Inside the White House Office of Legislative Affairs

Edited with introduction by Russell L. Riley

In September 2003, seven former heads of the White House Office of Legislative Affairs gathered for the first time ever to compare their experiences working for every president from Richard Nixon to Bill Clinton. For two days, these congressional liaisons, charged with moving their respective presidents’ legislative agendas through an independent—and sometimes hostile—Congress, shared first-hand views of the intricacies of presidential-congressional relations: how it works, how it doesn’t work, and the fascinating interplay of personalities, events, and politics that happens along the way. Hosted by noted presidential scholar Russell Riley and the University of Virginia’s Miller Center of Public Affairs, this seminar also featured a number of invited scholars of American politics, including the eminent Richard E. Neustadt, who appeared just before his death a month later.

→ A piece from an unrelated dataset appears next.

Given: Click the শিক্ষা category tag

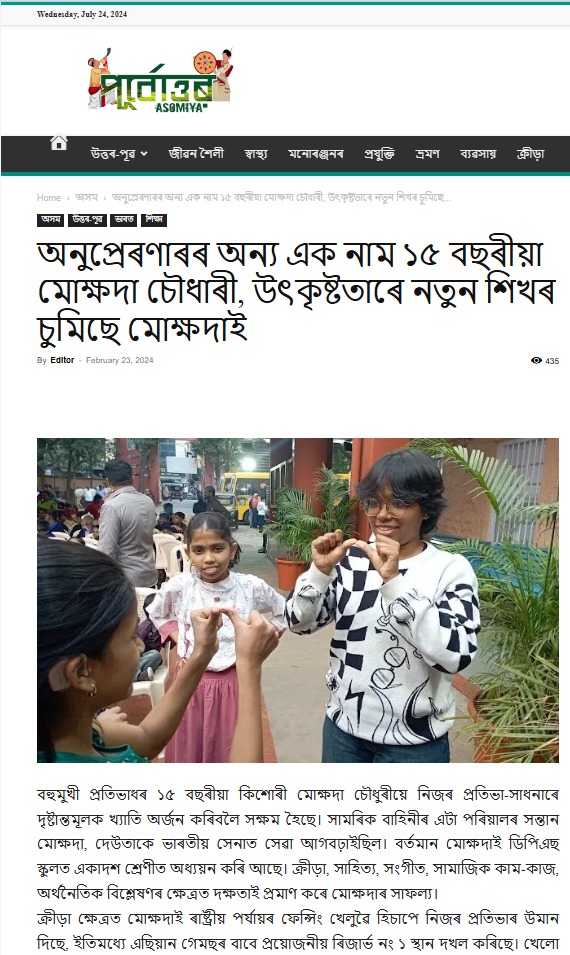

As explained by Riley, “. . . these discussions enlighten in two ways: they provide us a revealing glimpse into the inside, usually hidden, business of Washington, and they afford us the considered reflections of a thoughtful group of political veterans.” What makes these exchanges especially compelling, however, is their bipartisan cast, with Republicans Max L. Friedersdorf, William L. Ball III, and Frederick McClure joining Democrats Frank Moore, Charles M. Brain, John Hilley, and Lawrence Stein in thoughtful and friendly conversation.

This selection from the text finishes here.